• Exercise: This exercise asks for the entries to be repeated exactly, without their images.

--- Dataset ---

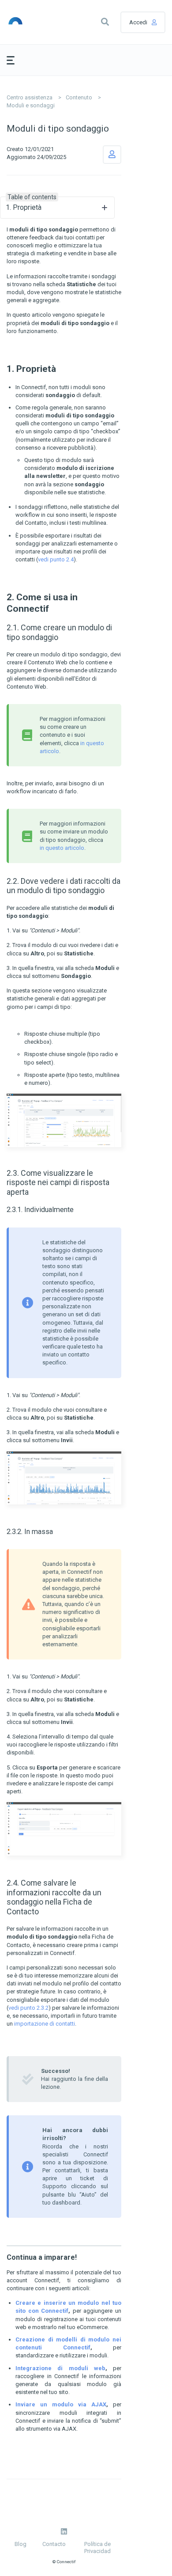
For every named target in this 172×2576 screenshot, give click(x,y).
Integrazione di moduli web (60, 2368)
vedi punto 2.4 (56, 559)
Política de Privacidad (97, 2547)
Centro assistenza (29, 97)
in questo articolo (62, 848)
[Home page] (27, 22)
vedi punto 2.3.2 (28, 2007)
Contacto (54, 2544)
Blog (20, 2544)
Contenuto (79, 97)
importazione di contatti (44, 2023)
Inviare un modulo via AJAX (60, 2404)
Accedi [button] (138, 22)
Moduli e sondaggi (31, 105)
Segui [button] (112, 154)
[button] (105, 22)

---

• Answer:
For every named target in this 172×2576 screenshot, give click(x,y).
Integrazione di moduli web (60, 2368)
vedi punto 2.4 (56, 559)
Política de Privacidad (97, 2547)
Centro assistenza (29, 97)
in questo articolo (62, 848)
[Home page] (27, 22)
vedi punto 2.3.2 (28, 2007)
Contacto (54, 2544)
Blog (20, 2544)
Contenuto (79, 97)
importazione di contatti (44, 2023)
Inviare un modulo via AJAX (60, 2404)
Accedi [button] (138, 22)
Moduli e sondaggi (31, 105)
Segui [button] (112, 154)
[button] (105, 22)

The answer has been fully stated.